Ultimately, one candidate will prevail as the winner; the other will face some degree of humiliation.  Imagine earning such a degree… no university can grant it; what courage these two have, and the many who’ve run the race with them.  Who wants to receive so much attention and be simultaneously loved and hated by so many?

Nonetheless, the punches will only be as strong as the weight “we the people” give them.  Hundreds of punches have been thrown… which will land?  Will they result in a K.O.?

In choosing a candidate, both having failures, as everyone does, though few will ever have them so publicly paraded, which failures indicate an inferior ability to lead?  Setting all the political issues aside, if but for a moment, which candidate has shown the strongest work ethic?  How have they performed in the roles they’ve played?  Looking at their Curriculum Vitae, which one shows the most promise as a potential employee?

While running for office, you can say whatever you want to attract a certain number of voters.  While sizing up these contenders, can you discern whether their motive stems from a true conviction, rooted in some higher principle?  If so, is there one principle that shines forth above the rest?

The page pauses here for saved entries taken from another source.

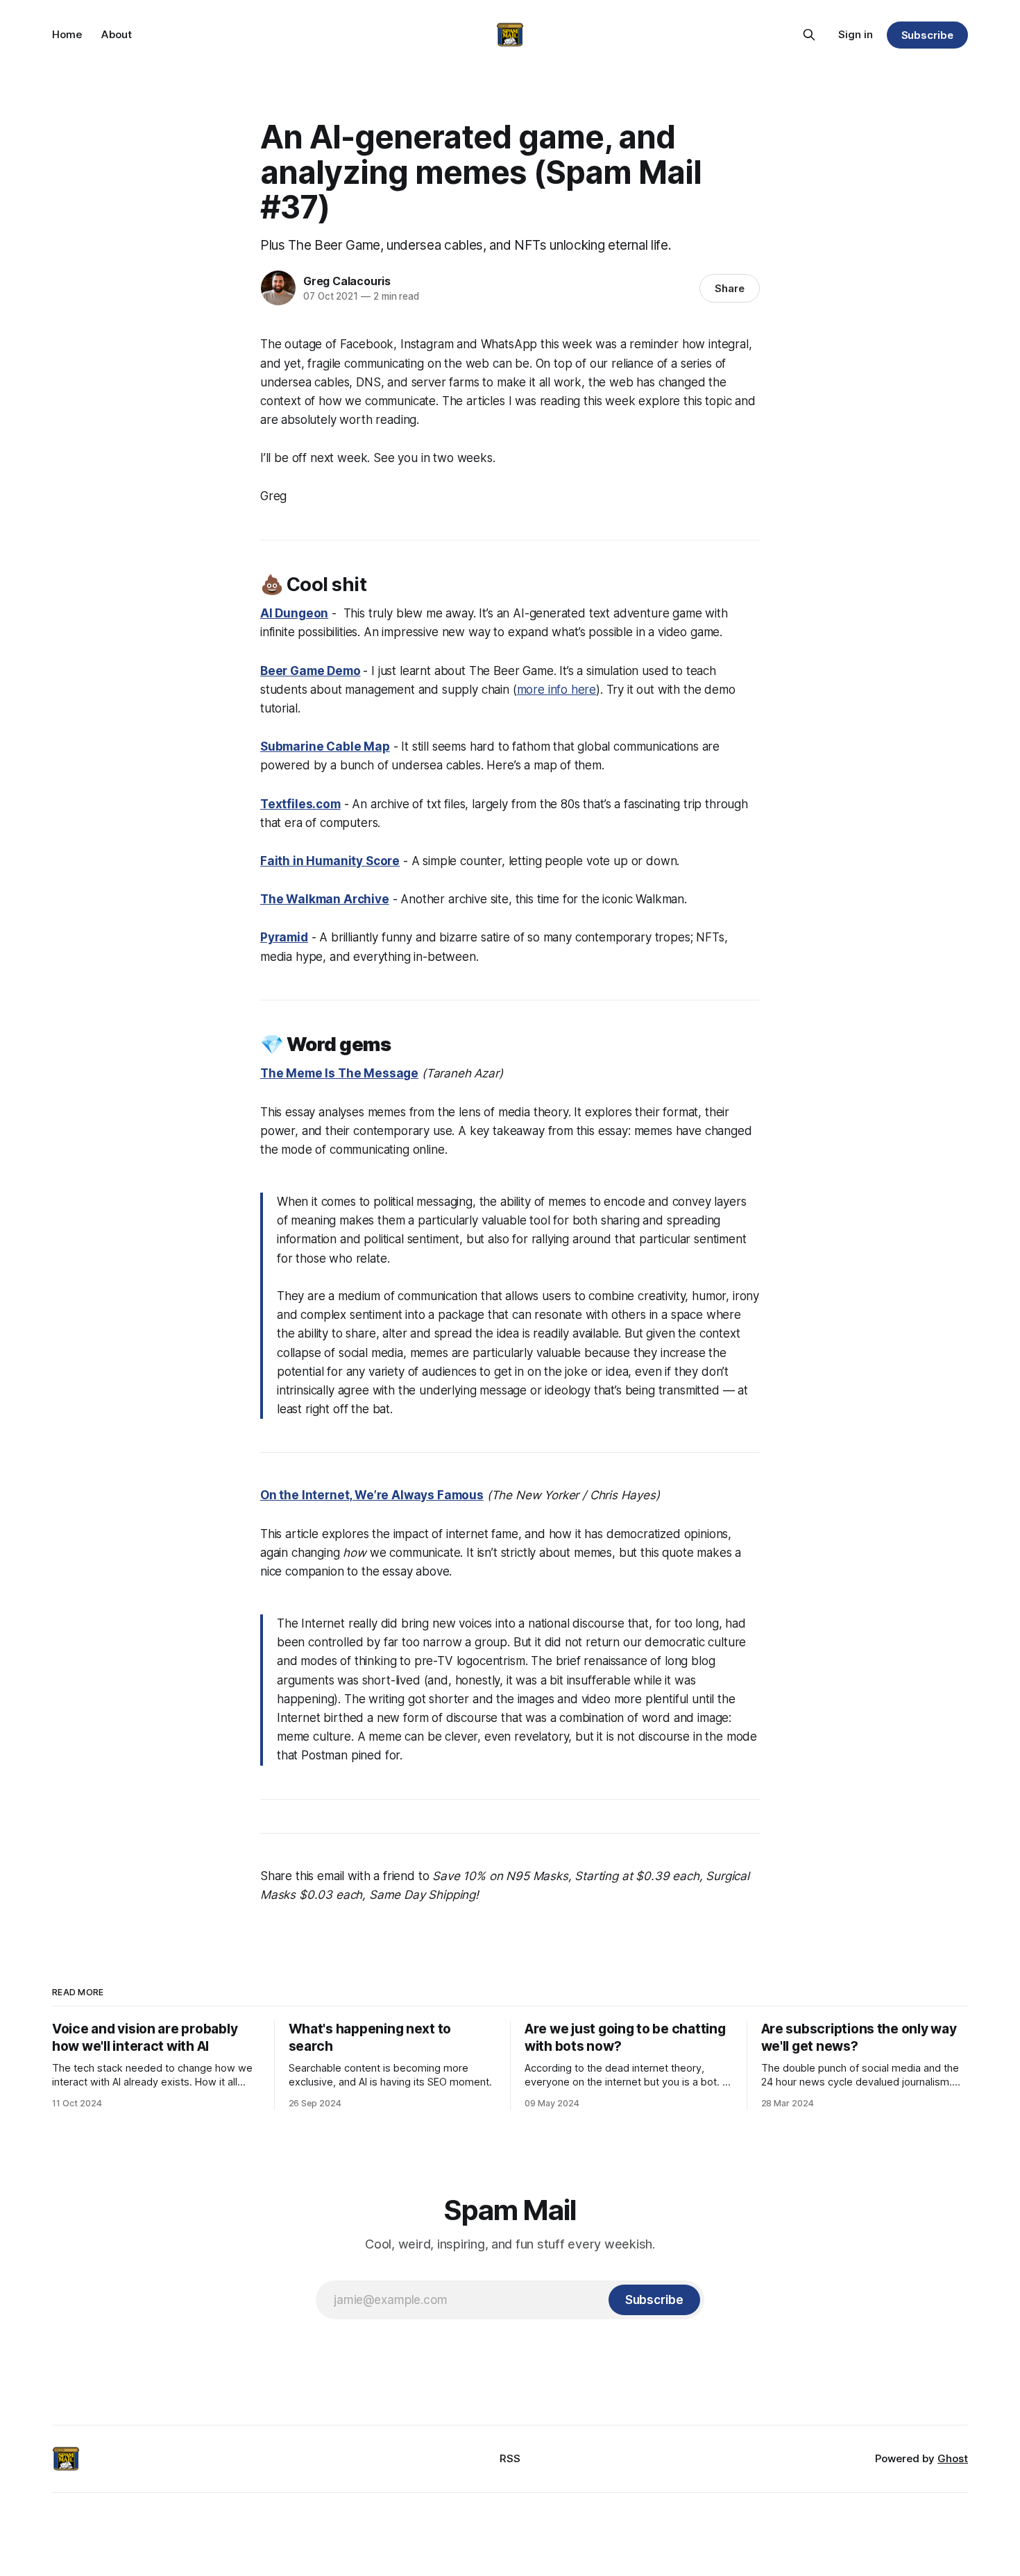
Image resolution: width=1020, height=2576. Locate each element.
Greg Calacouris (347, 281)
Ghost (952, 2458)
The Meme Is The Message (339, 1073)
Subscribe (927, 35)
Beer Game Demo (310, 671)
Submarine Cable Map (325, 746)
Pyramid (284, 937)
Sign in (855, 34)
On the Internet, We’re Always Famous (372, 1495)
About (116, 34)
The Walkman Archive (324, 899)
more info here (557, 690)
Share (730, 288)
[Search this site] (809, 35)
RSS (510, 2458)
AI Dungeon (294, 613)
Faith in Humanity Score (330, 861)
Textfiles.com (300, 804)
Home (67, 34)
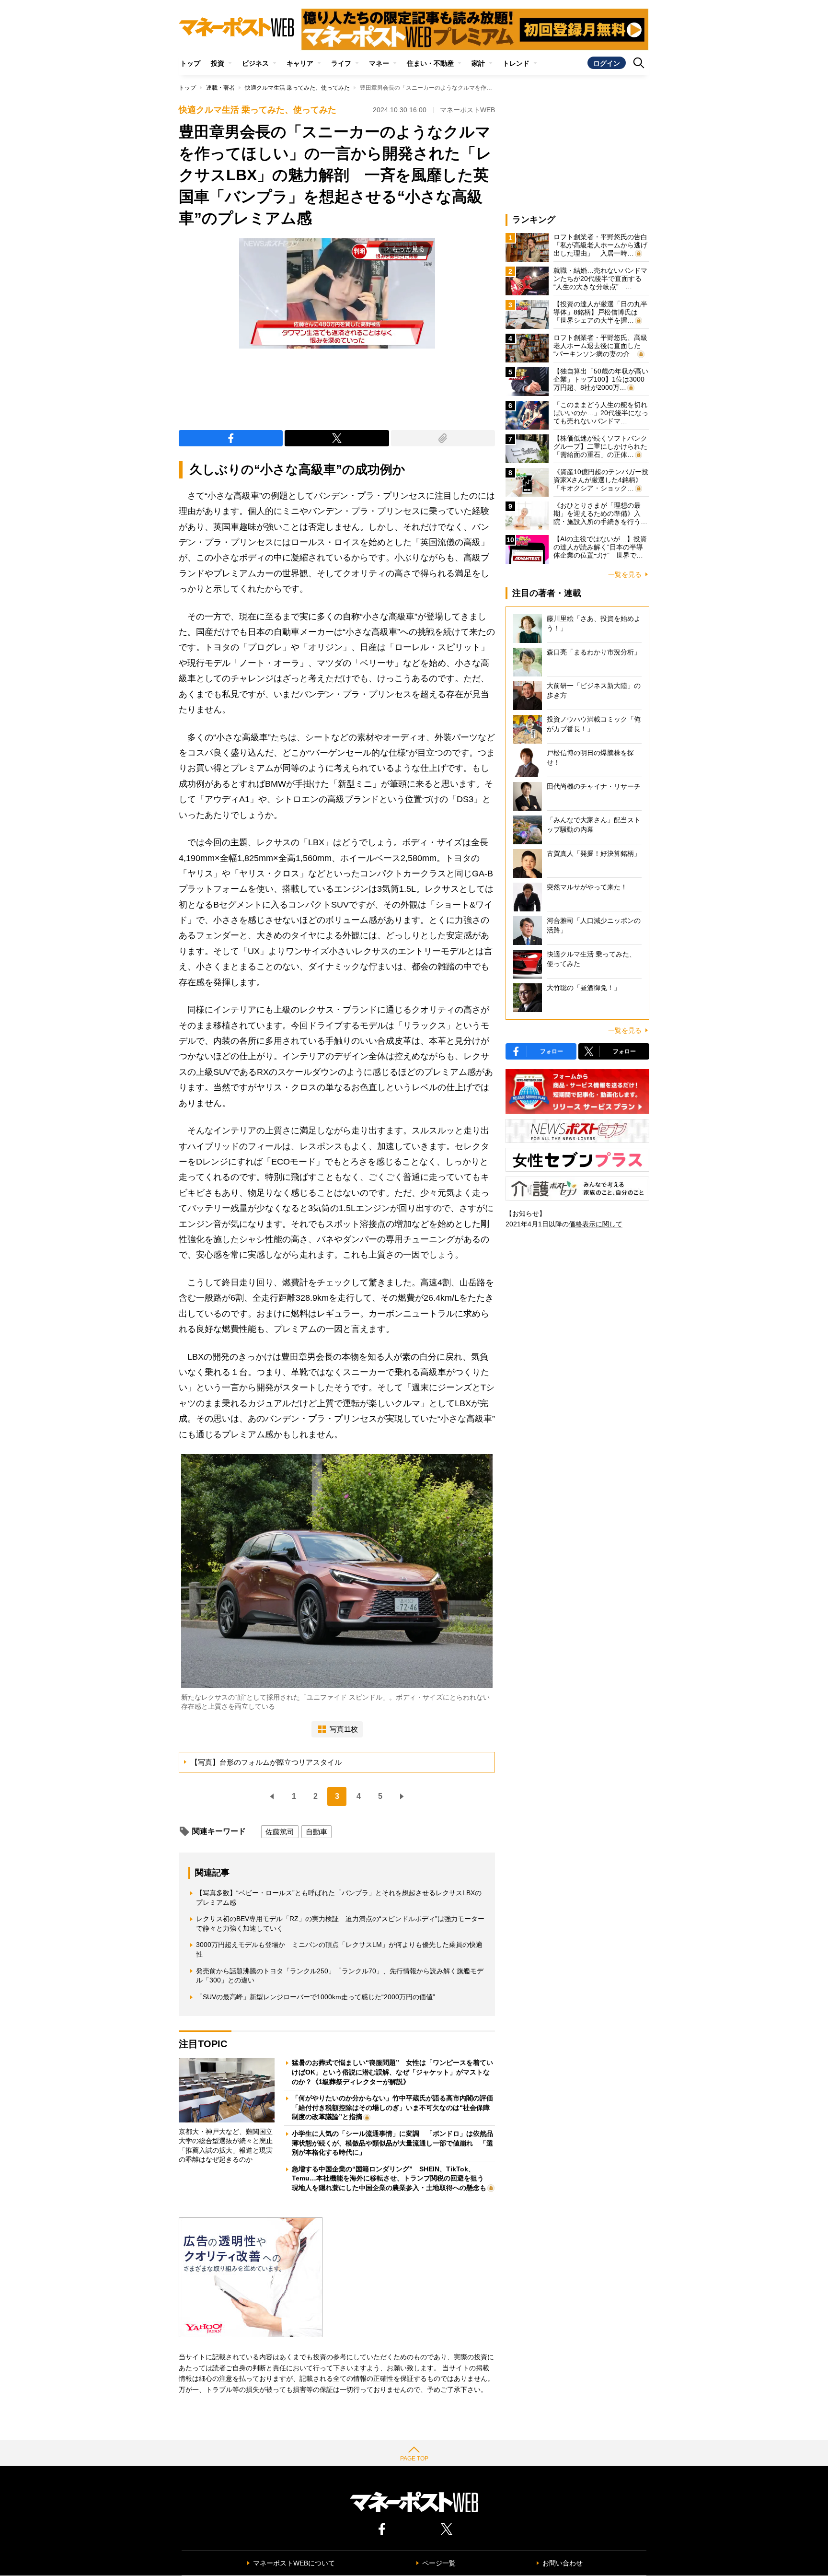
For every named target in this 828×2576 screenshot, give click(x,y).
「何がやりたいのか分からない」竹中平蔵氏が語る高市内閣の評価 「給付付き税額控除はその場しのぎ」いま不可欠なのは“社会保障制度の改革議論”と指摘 (396, 2107)
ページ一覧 (439, 2563)
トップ (190, 63)
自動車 (316, 1832)
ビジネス (255, 63)
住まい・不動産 (430, 63)
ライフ (341, 63)
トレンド (516, 63)
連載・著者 (220, 87)
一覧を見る (625, 574)
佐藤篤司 (279, 1832)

Is not the primary role of our government to preserve and defend our God given rights… rights to life, liberty and the pursuit of happiness?  Of these three, have they already been arranged in order of importance, providentially?  What exceptions do the candidates make, if any?  If neither defend these rights in total, should the compromise one makes suggest they’re a better candidate than the one who compromises more or dismisses the issue altogether?   If so, what is the principle underlying their decision?  Assuming both candidates desire to defend these rights equally, and in order of importance, do their words match up with their deeds?  If so, what remains to determine the better candidate?

What about their family?  What values are represented?  Is not the family the nucleus of society?  What can we gleam about the character of these candidates based on their family life?  Do they stick to their commitments even when the going gets tough, even in the midst of infidelity?  How do they view the opposite sex with respect to authentic masculinity and femininity?  Do they lead by exemplifying good character?  Are either candidates using or addicted to controlled substances?  Or, do they say or do things suggesting they’re going through periods of euphoria or are out of touch with reality or basic human suffering?  Do they show empathy?

If another war begins, which is best going to rally the allies and persuade the enemy towards peace?  What principles will guide that leader?  Which candidate is going to uphold and defend standards of human decency in the midst warfare?  Is not the use of torture reprehensible?  Has either shown some degree of love for the enemy, a love that might limit the use of dishonorable technology, technologies that can kill with little regard for civilian life or fail to uphold the traditional means through which men gain valor and show courage?

Putting aside all levity, which can you trust?  If you believe that neither are trustworthy, what can you do but pray and work for something better?  Perhaps a new system of government in the United States that replaces the office of the president would be appropriate, a system with greater subsidiarity, where collective votes of several entities from each state determine matters of national importance, in cooperation with Congress and the Supreme Court?